One of the trends I am noticing as classic rock is aging out, new rock stations are falling to make new format stations, we are re-blending the music once again in mainstream stations that if they stay almost 50/50 can keep a lot of generations happy it seems IMO
 
RFLA said:
Here is what I've been finding (My opinions):

Yes some kids do like the older rock (in fact there was a newspaper article on it about 2 years ago of some kids dropping new rock and rap for Clapton), these are the same people who would probably venture to AAA with it's expermintation and I do miss some AOR which most of the old groups are outputting new material but seems to almost never get adds except on some mainstream heritage stations.
However I know you are doing good as you say on the internet, remember that the internet allows it to go many places, most of this conversation is about terrestrial active rock and I'm curious how the before mentioned internet AOR station would do in today's market with newer kids as most I meet won't listen to their father's (and now grandfather's) rock other than say Ozzy, Led Zep, Pink Floyd...They won't listen to say Night ranger IMO as remember kids are creatures of peer pressure and many times go after what their peers are listening to..hince we have rap still here on the top of the list even though it really hasn't had any real defining movement or even anything new and special and defining in 7 years itself IMO

I will apologize to Rock Nuts! as I am checking out his site and thought he was like most that come on here hyping a internet station and not one that actually has to worry about a terrestrial station .
I did my research and notice now he is a station owner (He has 2 class As and a C3) and I do apologize as I believe personally internet only stations should not be compared to terrestrial stations sorry as you can more narrowcast on the internet than


But I am curious what kind of popularity you are getting with it locally on the terrestrial market? And what is your opinion then of most of the new rock coming into the mainstream (not active) market as personally I think not as much as the melodic rock songs but some of the newer rock such as black stone cherry, pop evil, alterbridge actually are a extension of the 80s rock and early 90s non grunge rock that came out and personally I see something like this with your format being a lot more successful to a mass audience IMO.

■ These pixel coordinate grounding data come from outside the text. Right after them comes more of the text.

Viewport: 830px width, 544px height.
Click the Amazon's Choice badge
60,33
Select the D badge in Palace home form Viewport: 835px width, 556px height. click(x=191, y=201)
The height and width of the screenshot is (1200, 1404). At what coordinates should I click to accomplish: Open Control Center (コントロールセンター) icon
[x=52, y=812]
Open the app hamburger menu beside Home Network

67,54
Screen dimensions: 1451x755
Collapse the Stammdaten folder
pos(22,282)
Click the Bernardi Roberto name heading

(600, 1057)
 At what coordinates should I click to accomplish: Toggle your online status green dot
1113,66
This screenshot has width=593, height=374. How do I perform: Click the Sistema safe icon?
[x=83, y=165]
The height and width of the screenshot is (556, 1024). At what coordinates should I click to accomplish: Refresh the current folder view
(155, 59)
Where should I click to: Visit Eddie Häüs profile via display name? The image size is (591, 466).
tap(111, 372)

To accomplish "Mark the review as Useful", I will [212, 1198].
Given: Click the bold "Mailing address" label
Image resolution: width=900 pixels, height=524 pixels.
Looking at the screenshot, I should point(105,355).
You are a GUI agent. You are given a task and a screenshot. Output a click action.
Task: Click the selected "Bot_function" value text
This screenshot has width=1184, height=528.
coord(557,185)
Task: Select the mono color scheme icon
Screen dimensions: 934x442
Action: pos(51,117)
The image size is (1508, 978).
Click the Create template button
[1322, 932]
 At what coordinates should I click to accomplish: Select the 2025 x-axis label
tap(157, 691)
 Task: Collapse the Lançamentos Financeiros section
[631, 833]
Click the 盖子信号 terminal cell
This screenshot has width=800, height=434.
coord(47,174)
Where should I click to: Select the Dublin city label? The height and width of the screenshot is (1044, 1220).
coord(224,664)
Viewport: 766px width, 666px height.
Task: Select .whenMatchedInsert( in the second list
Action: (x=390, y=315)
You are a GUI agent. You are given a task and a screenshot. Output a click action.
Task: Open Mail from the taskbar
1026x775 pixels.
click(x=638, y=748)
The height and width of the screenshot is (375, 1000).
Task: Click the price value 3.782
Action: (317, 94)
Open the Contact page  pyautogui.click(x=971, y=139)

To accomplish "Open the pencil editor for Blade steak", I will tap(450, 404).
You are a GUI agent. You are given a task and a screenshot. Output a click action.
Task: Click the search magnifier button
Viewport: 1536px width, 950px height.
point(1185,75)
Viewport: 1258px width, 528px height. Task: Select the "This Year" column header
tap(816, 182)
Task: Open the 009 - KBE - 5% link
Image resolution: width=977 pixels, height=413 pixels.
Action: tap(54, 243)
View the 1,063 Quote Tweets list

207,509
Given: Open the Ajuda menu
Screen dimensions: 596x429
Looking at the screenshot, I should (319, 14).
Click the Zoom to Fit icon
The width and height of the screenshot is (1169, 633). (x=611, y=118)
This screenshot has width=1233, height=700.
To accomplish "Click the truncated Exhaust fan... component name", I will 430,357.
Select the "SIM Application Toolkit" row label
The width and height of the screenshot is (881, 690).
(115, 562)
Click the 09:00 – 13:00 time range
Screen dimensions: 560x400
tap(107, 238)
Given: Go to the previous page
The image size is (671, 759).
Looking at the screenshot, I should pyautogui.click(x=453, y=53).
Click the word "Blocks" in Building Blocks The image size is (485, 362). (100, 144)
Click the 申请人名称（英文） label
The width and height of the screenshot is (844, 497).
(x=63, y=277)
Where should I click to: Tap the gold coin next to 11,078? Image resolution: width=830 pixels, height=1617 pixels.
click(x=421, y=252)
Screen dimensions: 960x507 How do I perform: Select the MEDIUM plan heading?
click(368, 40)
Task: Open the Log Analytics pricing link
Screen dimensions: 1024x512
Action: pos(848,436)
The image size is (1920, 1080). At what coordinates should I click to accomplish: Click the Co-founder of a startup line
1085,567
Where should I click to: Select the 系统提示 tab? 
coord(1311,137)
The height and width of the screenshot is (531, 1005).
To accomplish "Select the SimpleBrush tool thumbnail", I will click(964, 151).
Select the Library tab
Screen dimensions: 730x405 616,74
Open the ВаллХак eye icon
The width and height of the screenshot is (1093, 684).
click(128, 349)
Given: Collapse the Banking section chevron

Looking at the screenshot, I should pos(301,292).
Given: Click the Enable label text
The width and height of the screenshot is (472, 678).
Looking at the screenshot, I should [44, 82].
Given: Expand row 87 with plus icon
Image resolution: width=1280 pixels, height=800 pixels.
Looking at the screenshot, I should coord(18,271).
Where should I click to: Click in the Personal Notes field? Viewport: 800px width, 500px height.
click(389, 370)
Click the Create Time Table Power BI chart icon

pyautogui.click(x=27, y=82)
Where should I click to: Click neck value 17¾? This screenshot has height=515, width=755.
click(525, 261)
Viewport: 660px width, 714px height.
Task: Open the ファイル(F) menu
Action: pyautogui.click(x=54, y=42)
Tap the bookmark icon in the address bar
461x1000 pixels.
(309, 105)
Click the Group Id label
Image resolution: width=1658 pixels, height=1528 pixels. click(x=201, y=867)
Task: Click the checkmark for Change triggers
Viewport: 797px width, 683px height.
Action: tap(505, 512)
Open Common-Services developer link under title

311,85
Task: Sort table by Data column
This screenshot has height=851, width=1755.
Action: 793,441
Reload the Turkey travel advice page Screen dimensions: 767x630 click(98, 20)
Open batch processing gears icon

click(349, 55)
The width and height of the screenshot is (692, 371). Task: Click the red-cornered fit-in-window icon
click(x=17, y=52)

I'm asking as I figure some of these groups would compare to the new Chickenfoot song "Bigfoot" you played according to your playlist
 
I also agree with some of what alot of people are saying.

Since the topic is Active Rock... Active Rock contains to what AOR was back in the late 80s-90s.. (more of a Hard Rock-Metal) music that guys 12-39 age group gets into nowadays.

Modern Rock (more alternative from 1993-2000's) does have also some listeners..maybe more female but less men than Active Rock. Mostly College girls who go from Top 40-Rock.. while the guys more less go for the Active Rock of a Harder scene.. really no different than the 80s hard rock band era into the seattle scene.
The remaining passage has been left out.